== Task set ==
- 1) In the "Feeling bad tonight?" forum thread below, which song does hesnothappy share?
- 2) Please carry on the "Feeling bad tonight?" forum thread below, picking up after its last post.

# Feeling bad tonight?



## hesnothappy (Mar 5, 2011)

wrote a song about, like to hear it? here it goes LOLOL (From In Living Color) So many are hurting tonight I wanted to share a song that I ran across,that says it all. The link stops 3 times and then starts again. 

Vivian Green - Emotional Rollercoaster - YouTube


----------



## krismimo (Jan 26, 2011)

LOL Love the in living color reference I do that all that time you should have done a song using the in living color video


----------



## hesnothappy (Mar 5, 2011)

@ Kris, I love doing that too, but I just ran across the Vivian Green song and remembered a few people on last night hurting from loving someone and it not working out. Just wanted them to know they are not alone.

== Dataset entries ==

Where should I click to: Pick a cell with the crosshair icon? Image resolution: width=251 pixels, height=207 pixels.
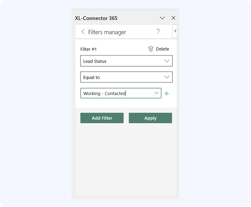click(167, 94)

---

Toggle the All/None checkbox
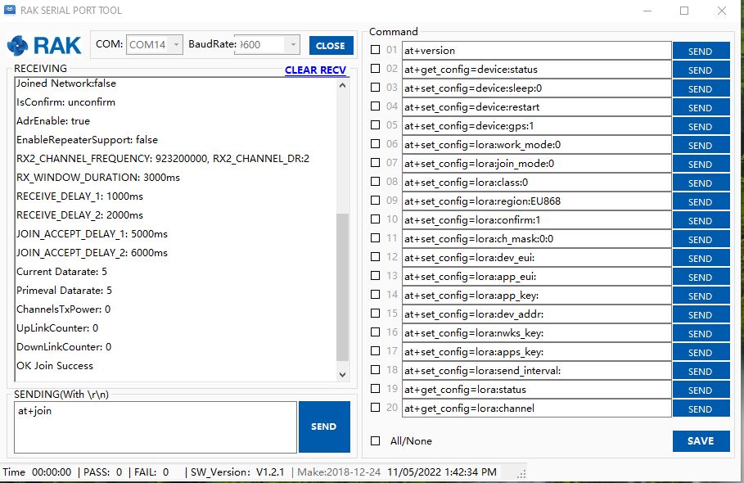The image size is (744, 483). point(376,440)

--

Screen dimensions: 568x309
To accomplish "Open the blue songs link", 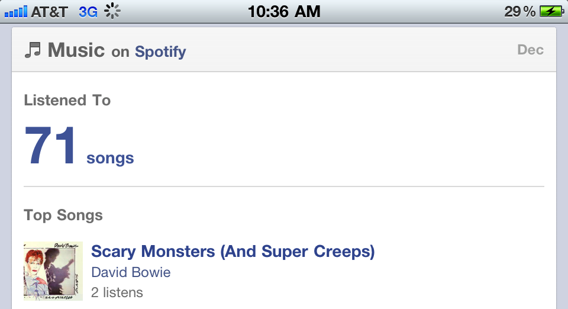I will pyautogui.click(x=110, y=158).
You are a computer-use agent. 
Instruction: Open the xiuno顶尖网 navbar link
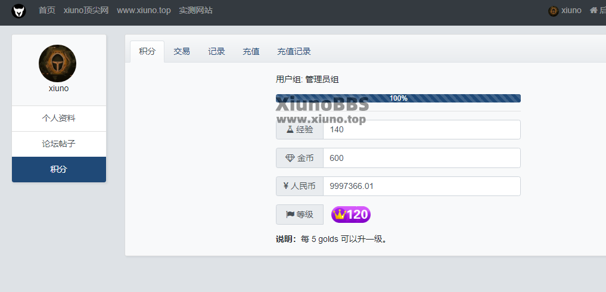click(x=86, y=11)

== Expected answers ==
- 1) "Emotional Rollercoaster" by Vivian Green

- 2)
----------



## Jellybeans (Mar 8, 2011)

hesnothappy said:


> wrote a song about, like to hear it? here it goes LOLOL (From In Living Color)


Omg! I always loved that skit! In fact, my father says that to me all the time... "Wrote a song about it...like to hear it? Here it goes!"

Homey da Clown was pretty awesome, too.


----------



## hesnothappy (Mar 5, 2011)

JB, I had so many favorites on that show...but them two sissies used to have me in stitches LOLOLOLOL OMG, that show was funny.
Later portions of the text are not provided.